Schon beim Wengerterfest vor einem Jahr stellten die Gäste fest, dass Bock den Mund nicht zu voll genommen hat. Und dieses Mal, just an jenem Wochenende, an dem es eigentlich in der Feinau hoch her gegangen wäre, gibt es den Eltinger Wein dann eben vor der Stadthalle. Neben Bocks sind auch die guten Tropfen von Martin Hartmann zu verkosten.

Das Festival soll eine Dauereinrichtung werden

Schon nach dem ersten Wochenende steht für die meisten Besucher fest: Das aus der Corona-Not geborene Festival Leonpalooza muss zur Dauereinrichtung werden. Und zwar genau hier, auf dem Bürgerplatz. Denn diese Art von Kulturgenuss hat es bisher in Leonberg noch nicht gegeben.
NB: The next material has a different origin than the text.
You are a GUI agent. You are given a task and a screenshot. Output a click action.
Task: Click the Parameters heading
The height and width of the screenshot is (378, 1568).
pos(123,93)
Der in diesen Tagen gelegentlich bemühte Vergleich mit dem Strohlände ist schief, hat doch das Spektakel auf dem Engelberg einen ganz anderen Charakter.

Für Leonpalooza-Chef Nils Strassburg ist sein Festival ein Zusatzangebot. „Im kommenden Jahr ergänzen wir uns“, sagt er mit Blick auf beide Events am Engelberg und vor der Stadthalle. Nicht von ungefähr hat der Strohländle-Macher Johannes Leichtle am Sonntag beim Kollegen auf dem Bürgerplatz vorbeigeschaut und sich lange mit Strassburg unterhalten.
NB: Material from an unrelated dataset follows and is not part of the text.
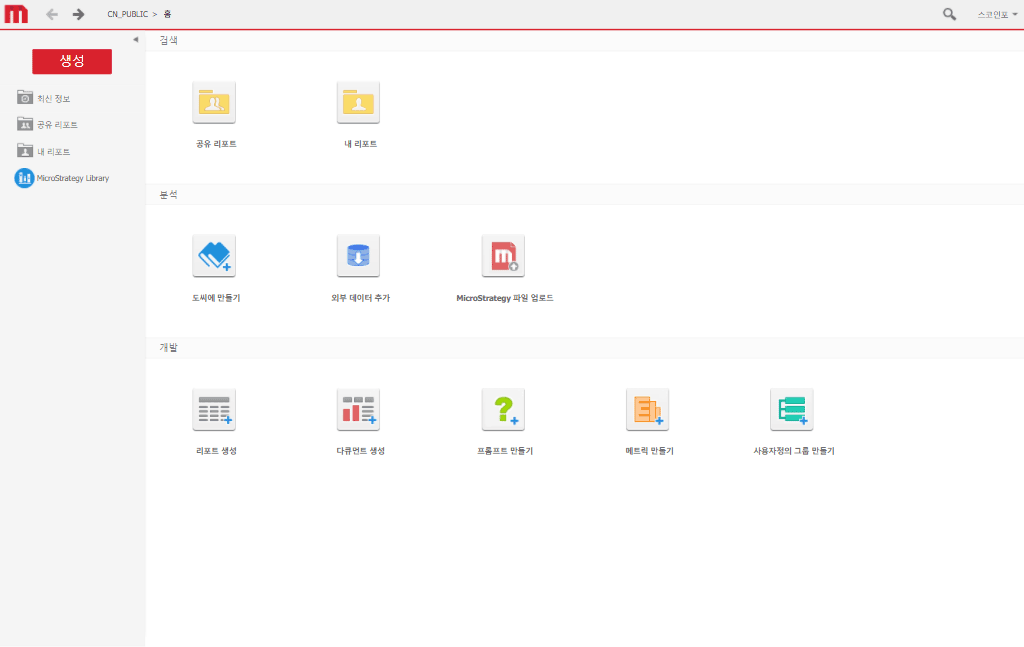Collapse the left sidebar panel arrow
Von Anfang an keine Kompromisse

Die älteren Musikfans kennen es: das Wah-Wah-Pedal, das der E-Gitarre diesen typisch-verzerrten Klang gibt, und von Rockgöttern wie Eric Clapton mit Vorliebe bedient wird.

Auch Christoph Neuhaus tritt gerne auf das Effektgerät. Zum Beispiel, um das sensationelle Konzert von den Hot Damn Horns und der Soulmachine bei Leonpalooza einzuleiten. Die sieben Funk- und Jazzspezialisten aus der Region Stuttgart machen von Anfang an keine Kompromisse: Messerscharfe Bläsersätze, Bass-Einlagen, die Stanley Clarke zur Ehre gereichen und Drum-Soli nach alter Jazzschule.

Es ist fast unglaublich, welch dichten Sound die jungen Männer erzeugen. Nicht nur der Bläsersatz mit Christoph Beck, Christian Mück und Florian Seeger braucht sich vor den ganz Großen nicht zu verstecken. Auch Eckhard Stromer (Schlagzeug), Lukas Großmann (Tasten), Benni Jud (Bass) und eben Gitarrist Neuhaus sind wahre Meister ihres Fachs. Mitreißend, wenn Posaune und Gitarre bei „Shake Vour Leg“, dem Titelstück der neuen LP – es ist tatsächlich eine – in ein intensives musikalisches Duell gehen.

Die Zuschauer gehen begeistert mit und feiern die Band – völlig zu Recht!